手紙に看板、暖簾(のれん)、提灯(ちょうちん)…。番組でよく使われるそれら小道具に書かれている文字は、ベテランの美術スタッフによるもの。その人、宇野龍之介さんは何百人いや何千人もの筆跡をスラスラと書き分ける、恐るべき職人技の持ち主なのです。
そこで「黄門いろはがるた」コーナーでおなじみの神先さんと宇野さんの仕事場を訪ねました。
このお仕事に就いた経緯は?
宇野:
もともと私の親父が、セットで使う絵や文字を書いていたんです。
私は美術学校を卒業して、その親父の助手をしたのがきかっけ。
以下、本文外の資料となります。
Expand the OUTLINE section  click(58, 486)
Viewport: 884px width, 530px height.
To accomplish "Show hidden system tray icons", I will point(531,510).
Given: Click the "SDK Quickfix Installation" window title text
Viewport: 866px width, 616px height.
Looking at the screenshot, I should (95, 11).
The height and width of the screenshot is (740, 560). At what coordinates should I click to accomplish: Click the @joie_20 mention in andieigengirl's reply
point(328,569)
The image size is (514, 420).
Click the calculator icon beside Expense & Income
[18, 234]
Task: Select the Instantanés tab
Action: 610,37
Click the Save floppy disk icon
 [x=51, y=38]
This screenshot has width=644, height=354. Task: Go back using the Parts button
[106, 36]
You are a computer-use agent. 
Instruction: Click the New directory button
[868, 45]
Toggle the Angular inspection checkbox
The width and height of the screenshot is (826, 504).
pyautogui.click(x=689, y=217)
当時は映画全盛期で、ここで親父の絵を手伝いながら、家では映画のタイトル文字も書いていました。
それから正式に東映太秦映像のスタッフになって、30年ほど前からは筆文字の専任でやってます。
↓左が宇野さん、右が神先さん

神先:
世の中に絵描きさんはいっぱいいるけど、この仕事はスピードが要求されるから普通の絵描きさんでは務まらない。
その点、お父さんは注文された襖絵や障壁画を一晩で仕上げてしまう、本当に速かった。
筆文字も見事で、初期の『水戸黄門』のスタッフロールの人名は全部、宇野さんのお父さんによる手書きでした。
ふだんの仕事の流れは?
宇野:
助監督が原稿を持ってきて、そのシチュエーションを説明してくれるんです。
「楷書(かいしょ)で」とか、「読めないくらいの崩し文字で」とか注文があった場合はそのように書く、という具合で、作業の流れは極めて単純ですよ。
神先:
でも、例えば手紙なんかで現代言葉の原稿が来たら、全部、江戸時代の表現に直さないといけないから大変でしょう?
宇野:
昔はそういうこともあったけど、最近は助監督がかなり熱心に調べてくれてあるから、そんなに苦労することはないですね。
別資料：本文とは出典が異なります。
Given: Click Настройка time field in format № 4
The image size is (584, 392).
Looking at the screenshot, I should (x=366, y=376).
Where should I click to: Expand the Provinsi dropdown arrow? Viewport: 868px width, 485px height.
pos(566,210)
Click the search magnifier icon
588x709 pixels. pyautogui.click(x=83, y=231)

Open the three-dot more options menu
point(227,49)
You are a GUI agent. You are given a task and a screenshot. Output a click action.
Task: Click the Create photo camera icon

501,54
ただ、昔の字は今は使われていないから、ふだんから江戸時代の書物などの資料をよく見ています。辞書は必ずそばに置いておいて、何度も何度も調べてね。誰も教えてくれないから、ほかに覚える手立てはないんですよ。
画面に一瞬しか映らなくても、手紙の文字って意外と目立つから、適当なことは書けないんです。
大勢の筆跡をどうやって書き分ける?
宇野:
武士とか商人とか、役の設定を手がかりに想像を働かせかり、逆にパッとひらめいた字で。
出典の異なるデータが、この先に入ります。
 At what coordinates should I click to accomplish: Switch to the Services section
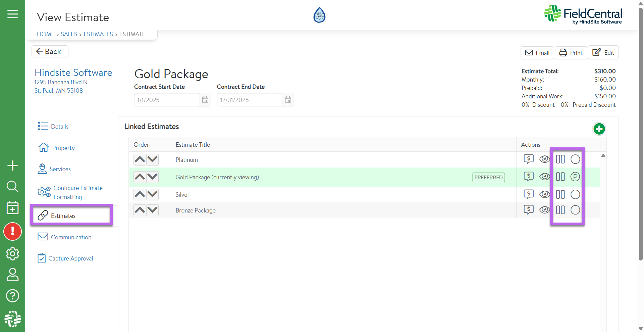(60, 169)
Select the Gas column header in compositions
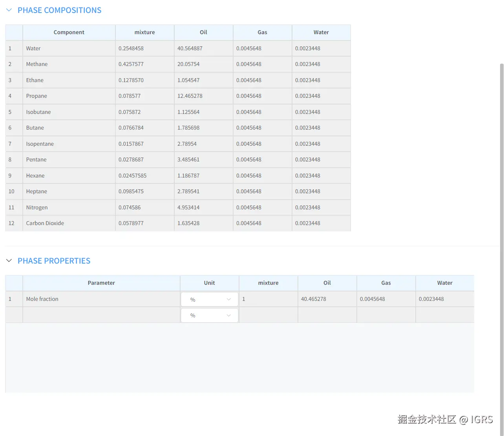This screenshot has width=504, height=436. (262, 32)
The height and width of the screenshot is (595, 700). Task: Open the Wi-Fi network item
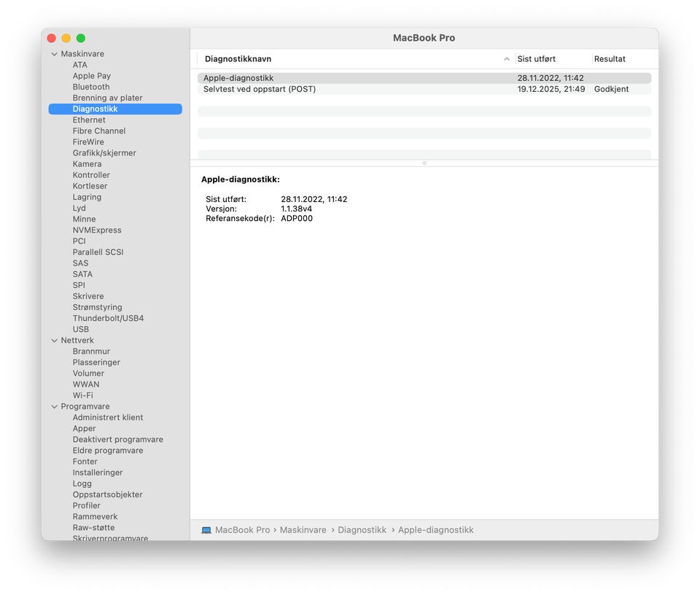click(82, 395)
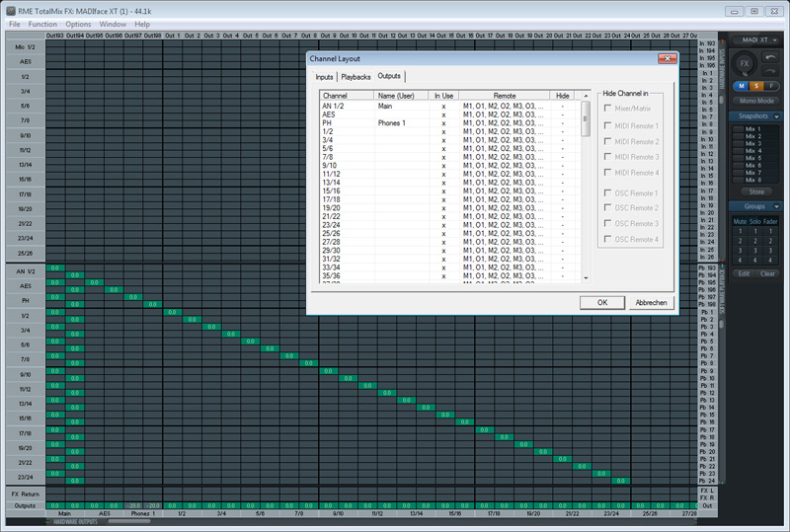Check the MIDI Remote 1 checkbox
Screen dimensions: 790x532
coord(607,125)
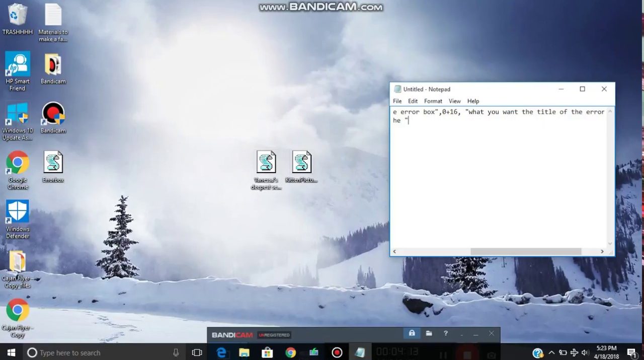644x360 pixels.
Task: Toggle the Bandicam lock icon
Action: coord(412,333)
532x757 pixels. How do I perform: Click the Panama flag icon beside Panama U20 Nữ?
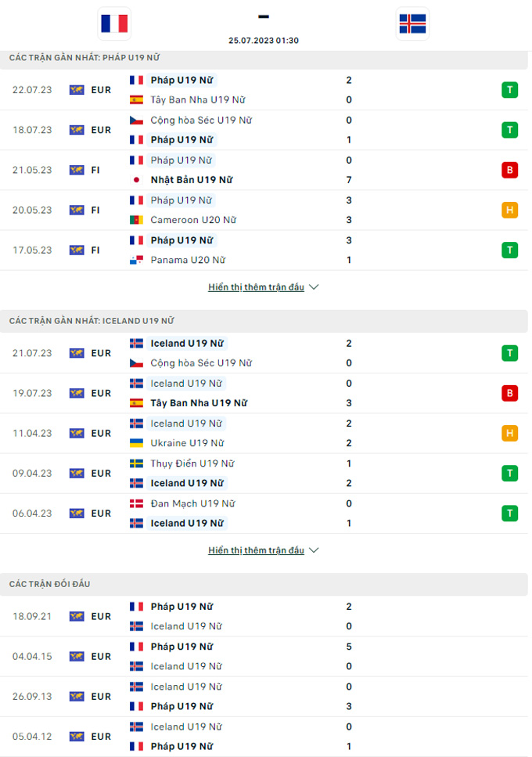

あと、ふだん少しでも変わった字を見たら、自分の中のストックにしています。
スピードが要求される仕事だから、とにかく文字をたくさん見て書体の蓄えを増やさないとね。

神先:
でも女性文字を書くのは難しいでしょう?
宇野:
女性文字、男性文字っていう区別は特にないんです。
女性でも力強い字を書いたり、男性でも頼りない字を書く人はいっぱいいますから。
それよりやっぱり、個々のキャラクターが重要ですね。
黄門様が書く字体はいつも一緒?
宇野:
演じる役者さんは変わっても、水戸光圀という人間は変わらないから字体は統一してきたつもりです。
神先:
黄門様が文字を書くシーンの手元の撮影は、代わりに宇野さんが演じることもあるんだよね。
宇野:
あれは、ほんま苦手。閉口やわぁ(笑)。何度やっても慣れません。
本番で「よーい、スタート」って言われるたびに、自分でも情けないくらい緊張してしまうんです。
このお仕事で、ほかに難しいことは?
宇野:
歌舞伎で俳優さんの名前を書く時の「勘亭流」という書体。
私にとって一番の難物です。あれを書いて欲しいと言われると、とにかく参考書と首っ引きになります。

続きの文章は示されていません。